▶ [Sezione di testo]

::::::::::

A differenza di Fedra, dove svolge funzioni di commento collettivo, il coro si staglia come figura protagonistica in alcune delle successive opere teatrali. Così nel dramma Dèbora e Jaéle (1918-21), liberamente ispirato alla Bibbia (Libro dei Giudici, 4-5: guerra fra Ebrei e Cananei), dove Pizzetti debutta come librettista in proprio, estendendo in seguito questa esperienza ai successivi lavori destinati alle scene (con l’eccezione della commedia musicale Il calzare d’argento, 1959-60, testo di Riccardo Bacchelli, da un episodio di Aliscans, chanson de geste del secolo XII: nella produzione teatrale del musicista, fu l’unico titolo non ‘tragico’, ricco peraltro di episodi mistico-religiosi).

I versi usati da Pizzetti poeta sono per lo più endecasillabi e settenari, con frequenti enjambements e anafore; il linguaggio colto, estetizzante, arcaico, ricorre volentieri a stilemi prefabbricati (nei libretti: «uccisi e sterminati», Dèbora, p. 9; «dolce come il miele», Lo straniero, p. 30; «ossa inaridite», L’oro, p. 18) e a procedimenti amplificatori («tuona e folgoreggia», Dèbora, p. 11; «ubriachi di sogni e di promesse», L’oro, p. 14).

::::::::::

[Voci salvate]
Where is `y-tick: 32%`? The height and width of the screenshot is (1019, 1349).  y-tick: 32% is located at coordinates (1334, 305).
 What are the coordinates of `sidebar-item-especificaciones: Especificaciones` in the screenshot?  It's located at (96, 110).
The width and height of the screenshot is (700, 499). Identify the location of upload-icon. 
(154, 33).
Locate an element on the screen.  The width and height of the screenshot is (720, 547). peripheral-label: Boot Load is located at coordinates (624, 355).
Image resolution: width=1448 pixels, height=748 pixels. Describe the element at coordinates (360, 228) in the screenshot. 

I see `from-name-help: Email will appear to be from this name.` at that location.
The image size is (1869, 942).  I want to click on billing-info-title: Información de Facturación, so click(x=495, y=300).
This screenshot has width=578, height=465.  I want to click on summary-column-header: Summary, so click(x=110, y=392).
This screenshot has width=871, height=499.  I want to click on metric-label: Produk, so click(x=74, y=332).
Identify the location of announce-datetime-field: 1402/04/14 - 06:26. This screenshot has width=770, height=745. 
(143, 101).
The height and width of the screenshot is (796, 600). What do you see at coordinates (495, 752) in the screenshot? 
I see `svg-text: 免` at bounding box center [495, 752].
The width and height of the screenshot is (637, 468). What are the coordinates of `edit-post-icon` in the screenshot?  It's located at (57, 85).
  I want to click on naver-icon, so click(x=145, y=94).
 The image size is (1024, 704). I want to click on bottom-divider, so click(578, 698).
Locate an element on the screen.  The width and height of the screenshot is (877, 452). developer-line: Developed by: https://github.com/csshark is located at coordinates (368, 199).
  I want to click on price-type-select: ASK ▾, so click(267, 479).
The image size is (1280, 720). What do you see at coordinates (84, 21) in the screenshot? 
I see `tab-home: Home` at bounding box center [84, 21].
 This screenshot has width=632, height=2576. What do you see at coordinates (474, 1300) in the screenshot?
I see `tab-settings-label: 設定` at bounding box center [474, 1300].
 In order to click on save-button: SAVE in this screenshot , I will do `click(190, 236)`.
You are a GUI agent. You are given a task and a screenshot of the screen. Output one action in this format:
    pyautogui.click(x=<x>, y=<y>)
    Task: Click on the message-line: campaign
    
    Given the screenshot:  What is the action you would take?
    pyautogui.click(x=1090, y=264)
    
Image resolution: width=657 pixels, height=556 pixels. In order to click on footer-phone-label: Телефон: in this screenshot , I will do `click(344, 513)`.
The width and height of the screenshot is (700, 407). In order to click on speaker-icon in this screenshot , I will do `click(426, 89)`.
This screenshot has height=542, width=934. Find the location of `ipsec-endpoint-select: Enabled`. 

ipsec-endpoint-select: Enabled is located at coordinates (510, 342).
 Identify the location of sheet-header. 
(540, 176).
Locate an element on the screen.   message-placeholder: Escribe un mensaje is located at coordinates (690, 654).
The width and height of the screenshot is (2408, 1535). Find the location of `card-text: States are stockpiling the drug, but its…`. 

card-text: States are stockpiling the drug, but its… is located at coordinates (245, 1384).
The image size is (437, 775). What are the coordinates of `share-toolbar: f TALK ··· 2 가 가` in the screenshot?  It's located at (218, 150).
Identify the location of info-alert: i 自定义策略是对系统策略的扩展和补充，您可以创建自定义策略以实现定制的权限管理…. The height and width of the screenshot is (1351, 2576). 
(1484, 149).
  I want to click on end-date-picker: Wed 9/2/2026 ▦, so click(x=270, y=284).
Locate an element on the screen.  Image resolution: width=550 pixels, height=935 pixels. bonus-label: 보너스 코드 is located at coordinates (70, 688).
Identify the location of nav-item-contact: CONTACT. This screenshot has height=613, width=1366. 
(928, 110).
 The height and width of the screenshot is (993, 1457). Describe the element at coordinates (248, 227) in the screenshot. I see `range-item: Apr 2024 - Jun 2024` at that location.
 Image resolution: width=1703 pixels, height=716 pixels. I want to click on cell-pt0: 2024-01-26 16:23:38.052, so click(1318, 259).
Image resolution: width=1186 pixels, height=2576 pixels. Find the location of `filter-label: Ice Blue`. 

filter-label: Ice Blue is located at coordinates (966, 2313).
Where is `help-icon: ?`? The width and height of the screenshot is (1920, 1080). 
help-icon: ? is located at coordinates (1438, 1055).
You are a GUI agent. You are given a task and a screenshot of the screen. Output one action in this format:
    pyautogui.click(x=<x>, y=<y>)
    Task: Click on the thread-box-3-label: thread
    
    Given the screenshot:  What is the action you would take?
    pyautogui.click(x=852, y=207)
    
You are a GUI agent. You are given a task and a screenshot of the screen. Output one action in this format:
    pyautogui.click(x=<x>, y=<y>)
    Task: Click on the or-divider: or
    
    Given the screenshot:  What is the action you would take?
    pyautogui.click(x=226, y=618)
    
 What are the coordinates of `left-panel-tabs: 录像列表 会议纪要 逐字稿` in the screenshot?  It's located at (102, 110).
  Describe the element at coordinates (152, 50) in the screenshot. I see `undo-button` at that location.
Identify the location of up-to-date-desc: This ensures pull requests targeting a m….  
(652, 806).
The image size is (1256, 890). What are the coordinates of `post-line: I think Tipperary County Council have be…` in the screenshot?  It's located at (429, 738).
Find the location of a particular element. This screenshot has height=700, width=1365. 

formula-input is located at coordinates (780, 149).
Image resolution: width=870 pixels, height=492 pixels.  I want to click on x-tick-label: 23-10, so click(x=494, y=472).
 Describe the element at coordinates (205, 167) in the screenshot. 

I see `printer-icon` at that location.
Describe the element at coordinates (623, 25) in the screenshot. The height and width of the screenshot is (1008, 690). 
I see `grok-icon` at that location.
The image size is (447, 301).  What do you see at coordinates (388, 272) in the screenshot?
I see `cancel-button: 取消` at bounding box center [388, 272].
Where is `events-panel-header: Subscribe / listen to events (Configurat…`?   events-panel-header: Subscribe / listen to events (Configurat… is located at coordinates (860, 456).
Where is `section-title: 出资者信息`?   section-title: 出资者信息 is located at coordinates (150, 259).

::::::::::

▶ [Come procedere] Ricopia il passo del testo su Pizzetti che comincia con "I versi usati" e finisce con "L’oro, p. 14).", modificandolo in un punto: al posto di "anafore" scrivi "allitterazioni". Per rispondere basatevi soltanto sul testo su Pizzetti.

▶ [Soluzione]
I versi usati da Pizzetti poeta sono per lo più endecasillabi e settenari, con frequenti enjambements e allitterazioni; il linguaggio colto, estetizzante, arcaico, ricorre volentieri a stilemi prefabbricati (nei libretti: «uccisi e sterminati», Dèbora, p. 9; «dolce come il miele», Lo straniero, p. 30; «ossa inaridite», L’oro, p. 18) e a procedimenti amplificatori («tuona e folgoreggia», Dèbora, p. 11; «ubriachi di sogni e di promesse», L’oro, p. 14).